### Exercise objective
For the records below, copy exactly the span that begins at the line containing "Choose highlighted Don't" and stops after the line containing "Task: Click the Netzpanorama yellow N icon", minus any pictures.

### Input records
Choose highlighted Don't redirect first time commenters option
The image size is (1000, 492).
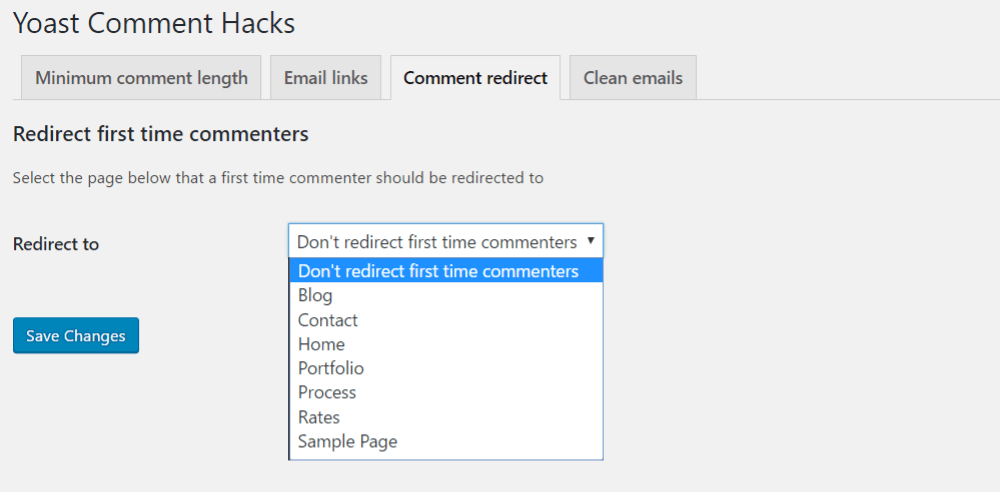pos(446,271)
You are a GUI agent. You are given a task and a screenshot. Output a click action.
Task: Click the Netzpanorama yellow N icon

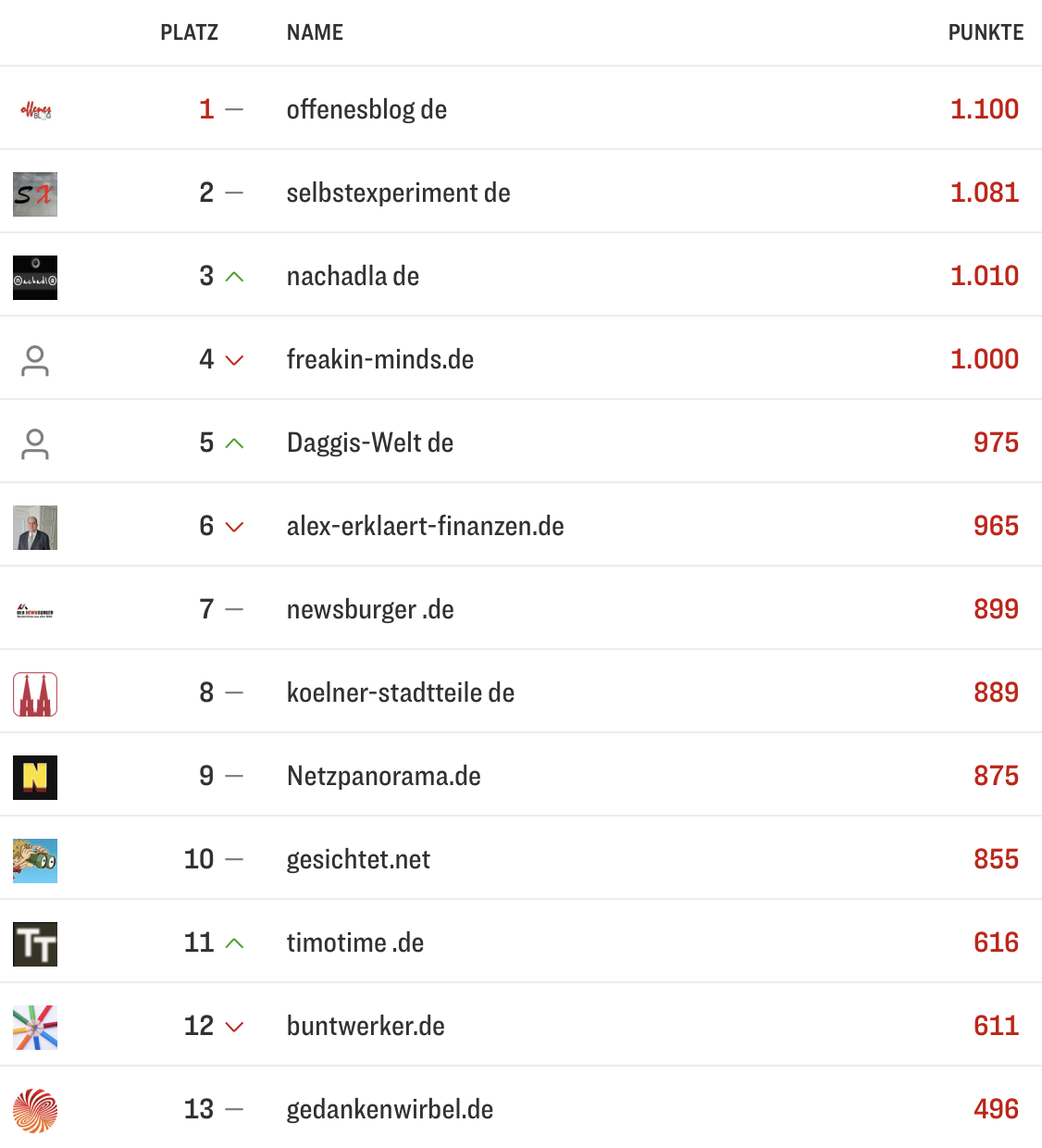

---

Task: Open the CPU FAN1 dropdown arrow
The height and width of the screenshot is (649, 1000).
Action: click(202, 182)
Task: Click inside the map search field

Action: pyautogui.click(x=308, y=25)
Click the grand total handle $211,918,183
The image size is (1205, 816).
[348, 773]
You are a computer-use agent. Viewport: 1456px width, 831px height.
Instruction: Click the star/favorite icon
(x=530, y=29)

### Task result
Choose highlighted Don't redirect first time commenters option
The image size is (1000, 492).
pos(446,271)
You are a GUI agent. You are given a task and a screenshot. Output a click action.
Task: Click the Netzpanorama yellow N icon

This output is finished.